=== STUDY MATERIAL ===

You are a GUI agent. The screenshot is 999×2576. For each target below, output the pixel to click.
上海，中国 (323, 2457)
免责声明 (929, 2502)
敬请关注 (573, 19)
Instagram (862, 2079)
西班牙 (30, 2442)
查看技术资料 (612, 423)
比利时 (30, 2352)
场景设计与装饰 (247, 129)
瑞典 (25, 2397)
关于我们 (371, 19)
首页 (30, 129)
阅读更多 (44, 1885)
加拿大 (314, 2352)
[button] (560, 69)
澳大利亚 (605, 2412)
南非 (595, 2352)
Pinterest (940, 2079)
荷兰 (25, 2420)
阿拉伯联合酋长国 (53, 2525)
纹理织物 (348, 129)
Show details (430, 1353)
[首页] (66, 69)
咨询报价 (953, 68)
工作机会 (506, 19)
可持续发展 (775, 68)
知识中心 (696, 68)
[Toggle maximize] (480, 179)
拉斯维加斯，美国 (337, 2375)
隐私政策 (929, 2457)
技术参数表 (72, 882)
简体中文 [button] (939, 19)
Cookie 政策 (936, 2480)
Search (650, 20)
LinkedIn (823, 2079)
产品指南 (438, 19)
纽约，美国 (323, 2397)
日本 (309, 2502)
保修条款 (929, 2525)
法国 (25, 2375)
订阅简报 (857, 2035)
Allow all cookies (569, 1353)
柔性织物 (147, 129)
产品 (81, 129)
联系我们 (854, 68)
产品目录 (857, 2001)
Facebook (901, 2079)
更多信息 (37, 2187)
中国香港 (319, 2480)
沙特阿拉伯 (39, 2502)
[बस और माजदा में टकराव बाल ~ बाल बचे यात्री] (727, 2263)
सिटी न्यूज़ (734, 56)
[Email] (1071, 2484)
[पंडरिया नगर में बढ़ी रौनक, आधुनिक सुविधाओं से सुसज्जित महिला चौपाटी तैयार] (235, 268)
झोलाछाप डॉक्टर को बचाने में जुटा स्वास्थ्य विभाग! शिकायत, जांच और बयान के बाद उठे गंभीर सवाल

===

» PROBLEM REQUIREMENTS: Give the complete listing a second time, exactly as it reads.

» RESPONSE BELOW:
You are a GUI agent. The screenshot is 999×2576. For each target below, output the pixel to click.
上海，中国 (323, 2457)
免责声明 (929, 2502)
敬请关注 (573, 19)
Instagram (862, 2079)
西班牙 (30, 2442)
查看技术资料 (612, 423)
比利时 (30, 2352)
场景设计与装饰 (247, 129)
瑞典 (25, 2397)
关于我们 (371, 19)
首页 (30, 129)
阅读更多 (44, 1885)
加拿大 (314, 2352)
[button] (560, 69)
澳大利亚 (605, 2412)
南非 (595, 2352)
Pinterest (940, 2079)
荷兰 (25, 2420)
阿拉伯联合酋长国 (53, 2525)
纹理织物 (348, 129)
Show details (430, 1353)
[首页] (66, 69)
咨询报价 (953, 68)
工作机会 (506, 19)
可持续发展 (775, 68)
知识中心 (696, 68)
[Toggle maximize] (480, 179)
拉斯维加斯，美国 (337, 2375)
隐私政策 (929, 2457)
技术参数表 (72, 882)
简体中文 [button] (939, 19)
Cookie 政策 (936, 2480)
Search (650, 20)
LinkedIn (823, 2079)
产品指南 (438, 19)
纽约，美国 (323, 2397)
日本 (309, 2502)
保修条款 (929, 2525)
法国 (25, 2375)
订阅简报 (857, 2035)
Allow all cookies (569, 1353)
柔性织物 (147, 129)
产品 (81, 129)
联系我们 (854, 68)
产品目录 (857, 2001)
Facebook (901, 2079)
更多信息 (37, 2187)
中国香港 (319, 2480)
沙特阿拉伯 (39, 2502)
[बस और माजदा में टकराव बाल ~ बाल बचे यात्री] (727, 2263)
सिटी न्यूज़ (734, 56)
[Email] (1071, 2484)
[पंडरिया नगर में बढ़ी रौनक, आधुनिक सुविधाओं से सुसज्जित महिला चौपाटी तैयार] (235, 268)
झोलाछाप डॉक्टर को बचाने में जुटा स्वास्थ्य विभाग! शिकायत, जांच और बयान के बाद उठे गंभीर सवाल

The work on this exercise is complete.